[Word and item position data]
---------------

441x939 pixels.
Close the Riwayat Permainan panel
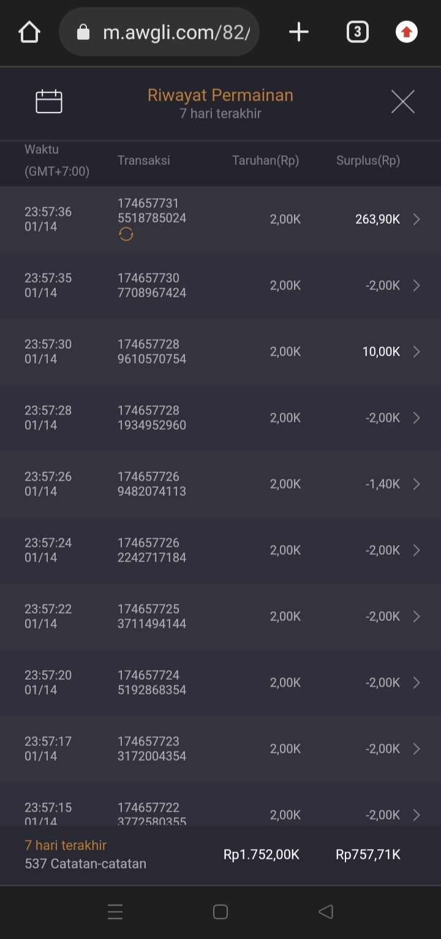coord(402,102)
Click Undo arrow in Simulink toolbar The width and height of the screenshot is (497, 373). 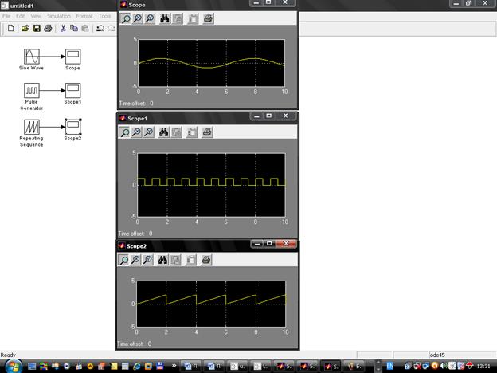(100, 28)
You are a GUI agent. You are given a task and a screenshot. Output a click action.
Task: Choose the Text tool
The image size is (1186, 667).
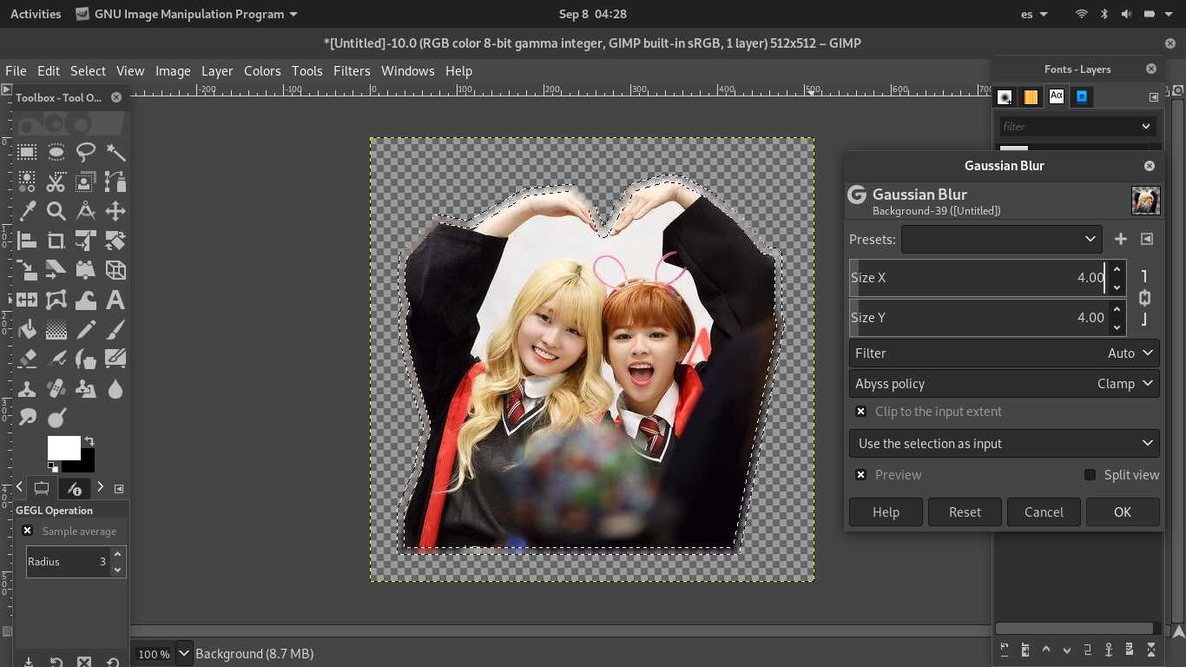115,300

---------------

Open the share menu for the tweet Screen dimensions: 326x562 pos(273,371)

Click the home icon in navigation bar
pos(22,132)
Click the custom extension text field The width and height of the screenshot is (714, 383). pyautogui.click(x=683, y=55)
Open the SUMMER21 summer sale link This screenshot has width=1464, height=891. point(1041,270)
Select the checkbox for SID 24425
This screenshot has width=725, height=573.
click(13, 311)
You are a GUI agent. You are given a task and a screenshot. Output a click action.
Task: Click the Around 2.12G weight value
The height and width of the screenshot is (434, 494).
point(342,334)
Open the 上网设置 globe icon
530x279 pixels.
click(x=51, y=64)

---------------

● **INSTRUCTIONS FOR THE TASK**
Arrange as a numbered list the lines from the one with "Click the home icon in navigation bar" up to and including the one with "click(x=51, y=64)", leaving out blank lines.

● **SOLUTION BELOW**
1. Click the home icon in navigation bar
2. pos(22,132)
3. Click the custom extension text field The width and height of the screenshot is (714, 383). pyautogui.click(x=683, y=55)
4. Open the SUMMER21 summer sale link This screenshot has width=1464, height=891. point(1041,270)
5. Select the checkbox for SID 24425
6. This screenshot has width=725, height=573.
7. click(13, 311)
8. You are a GUI agent. You are given a task and a screenshot. Output a click action.
9. Task: Click the Around 2.12G weight value
10. The height and width of the screenshot is (434, 494).
11. point(342,334)
12. Open the 上网设置 globe icon
13. 530x279 pixels.
14. click(x=51, y=64)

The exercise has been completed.